Manasseh was twelve years old when he became king, and he reigned in Jerusalem fifty-five years.
He did evil in the eyes of the LORD, following the detestable practices of the nations the LORD had driven out before the Israelites.
He rebuilt the high places his father Hezekiah had demolished; he also erected altars to the Baals and made Asherah poles. He bowed down to all the starry hosts and worshiped them.
He built altars in the temple of the LORD, of which the LORD had said, “My Name will remain in Jerusalem forever.”
In both courts of the temple of the LORD, he built altars to all the starry hosts.

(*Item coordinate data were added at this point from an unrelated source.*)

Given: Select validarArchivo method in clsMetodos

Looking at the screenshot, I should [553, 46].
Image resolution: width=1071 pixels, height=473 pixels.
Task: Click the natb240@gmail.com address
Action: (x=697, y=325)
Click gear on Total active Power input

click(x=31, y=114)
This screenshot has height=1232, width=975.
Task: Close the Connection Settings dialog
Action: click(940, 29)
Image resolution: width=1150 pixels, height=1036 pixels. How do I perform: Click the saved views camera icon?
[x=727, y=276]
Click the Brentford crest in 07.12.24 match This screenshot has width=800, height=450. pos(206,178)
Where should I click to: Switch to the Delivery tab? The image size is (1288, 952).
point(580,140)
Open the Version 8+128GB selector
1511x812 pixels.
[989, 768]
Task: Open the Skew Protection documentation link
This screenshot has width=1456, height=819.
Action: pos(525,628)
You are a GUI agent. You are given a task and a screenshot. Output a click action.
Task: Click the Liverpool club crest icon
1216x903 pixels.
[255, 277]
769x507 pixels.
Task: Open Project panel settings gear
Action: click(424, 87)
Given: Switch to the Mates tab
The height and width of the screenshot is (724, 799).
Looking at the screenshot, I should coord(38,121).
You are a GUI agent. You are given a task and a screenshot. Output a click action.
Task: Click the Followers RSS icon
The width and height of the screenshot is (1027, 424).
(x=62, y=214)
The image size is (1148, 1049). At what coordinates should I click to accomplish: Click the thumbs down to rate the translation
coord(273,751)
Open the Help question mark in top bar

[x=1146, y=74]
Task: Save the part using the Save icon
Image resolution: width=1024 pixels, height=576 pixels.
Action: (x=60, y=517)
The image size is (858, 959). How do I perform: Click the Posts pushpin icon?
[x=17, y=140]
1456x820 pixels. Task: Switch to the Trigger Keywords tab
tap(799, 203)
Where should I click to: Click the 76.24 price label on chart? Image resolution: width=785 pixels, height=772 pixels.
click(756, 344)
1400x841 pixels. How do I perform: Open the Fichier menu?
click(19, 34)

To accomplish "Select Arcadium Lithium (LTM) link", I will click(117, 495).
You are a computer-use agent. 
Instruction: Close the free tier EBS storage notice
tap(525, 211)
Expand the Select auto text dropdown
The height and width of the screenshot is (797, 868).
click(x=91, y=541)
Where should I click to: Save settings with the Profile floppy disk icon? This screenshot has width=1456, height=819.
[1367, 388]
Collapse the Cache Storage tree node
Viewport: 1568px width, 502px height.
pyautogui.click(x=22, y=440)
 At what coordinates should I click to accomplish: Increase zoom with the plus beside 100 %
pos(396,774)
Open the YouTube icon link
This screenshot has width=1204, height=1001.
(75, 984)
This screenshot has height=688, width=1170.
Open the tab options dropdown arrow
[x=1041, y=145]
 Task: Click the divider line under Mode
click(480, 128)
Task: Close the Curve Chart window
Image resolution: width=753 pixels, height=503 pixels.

He sacrificed his children in the fire in the Valley of Ben Hinnom, practiced divination and witchcraft, sought omens, and consulted mediums and spiritists. He did much evil in the eyes of the LORD, arousing his anger.
He took the image he had made and put it in God’s temple, of which God had said to David and to his son Solomon, “In this temple and in Jerusalem, which I have chosen out of all the tribes of Israel, I will put my Name forever.
I will not again make the feet of the Israelites leave the land I assigned to your ancestors, if only they will be careful to do everything I commanded them concerning all the laws, decrees and regulations given through Moses.”
But Manasseh led Judah and the people of Jerusalem astray, so that they did more evil than the nations the LORD had destroyed before the Israelites.
The LORD spoke to Manasseh and his people, but they paid no attention.
So the LORD brought against them the army commanders of the king of Assyria, who took Manasseh prisoner, put a hook in his nose, bound him with bronze shackles and took him to Babylon.